[Sfida]
Nell'estratto su Porta Venezia, a chi viene chiesto un finanziamento per il progetto?

[Estratto scelto]
════════

Ho deciso che quella doveva essere la mia chiave di lettura su Porta Venezia, e l’unico modo in cui si possa fare un film su Porta Venezia, oggi a Milano, è – ahimè – un documentario, non potevo fare altrimenti. Se avessi voluto fare un film, anche piccolo, non ci sarei mai riuscito. Ho chiesto dunque un finanziamento a Filmmaker, ero abbastanza sicuro di poterlo ottenere perché era un progetto costruito in maniera piuttosto forte, proprio per convincerli…

Alessio Galbiati: Avevi lavorato ad una sceneggiatura?

════════

[Voci estratte]
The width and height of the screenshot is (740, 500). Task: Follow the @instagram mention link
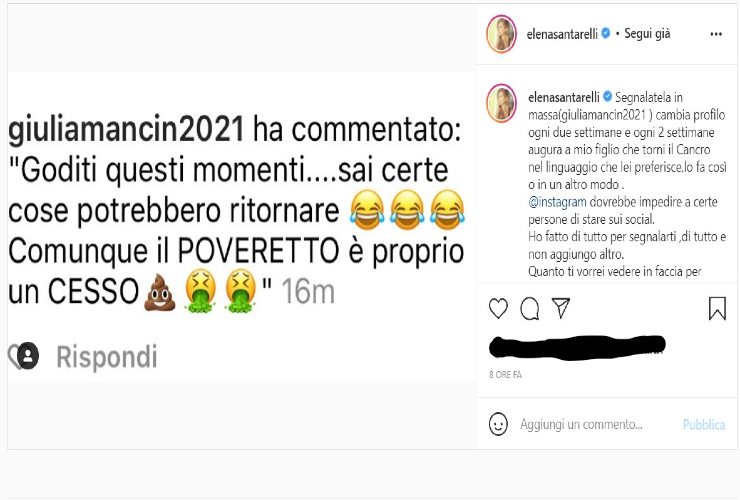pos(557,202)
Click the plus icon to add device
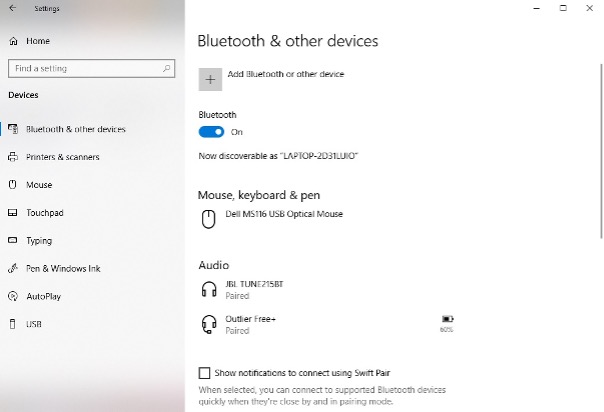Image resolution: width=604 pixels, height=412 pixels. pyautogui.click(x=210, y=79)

════════

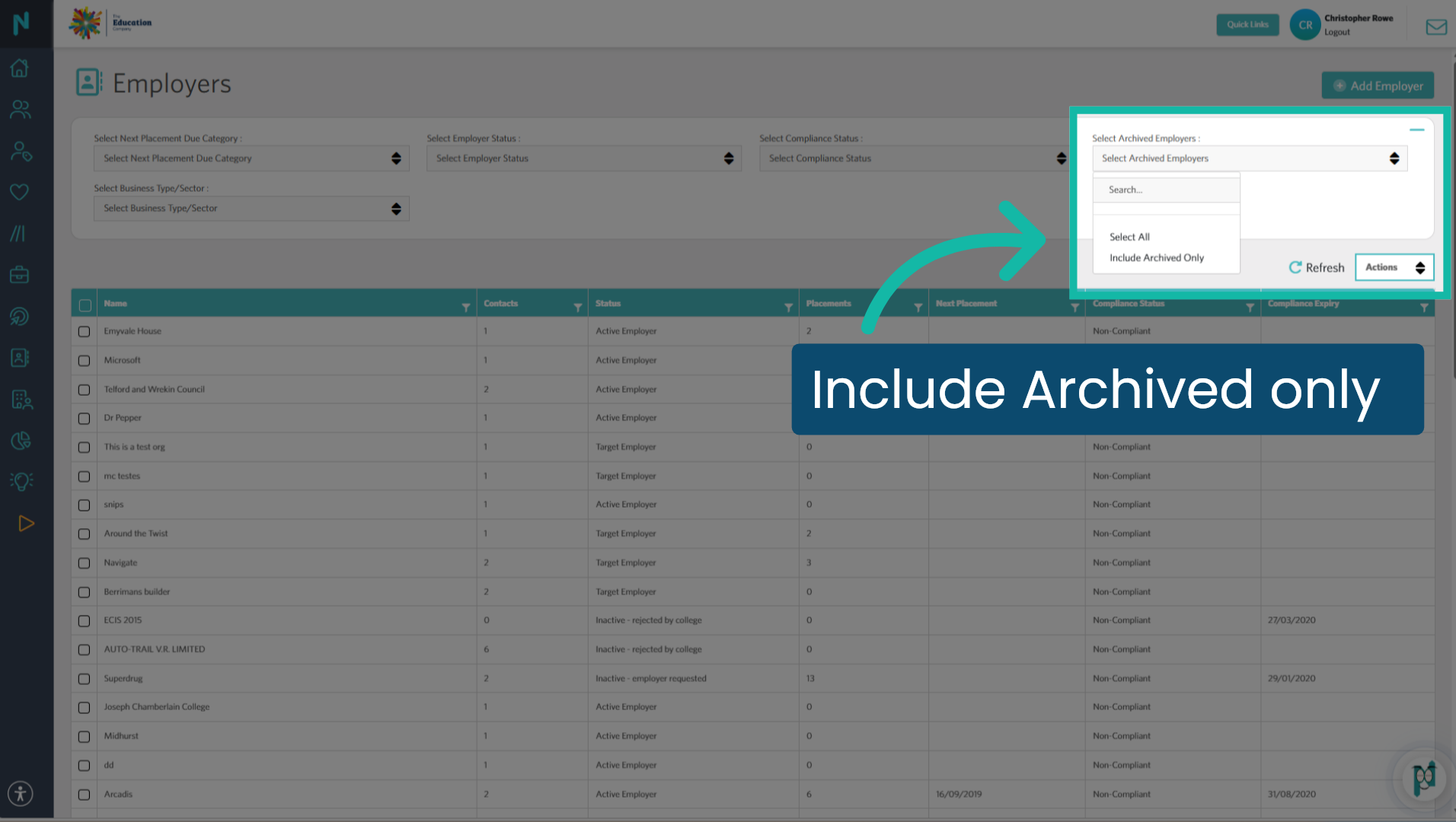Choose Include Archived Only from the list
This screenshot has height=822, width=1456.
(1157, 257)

════════

[Risultato del compito]
A Filmmaker.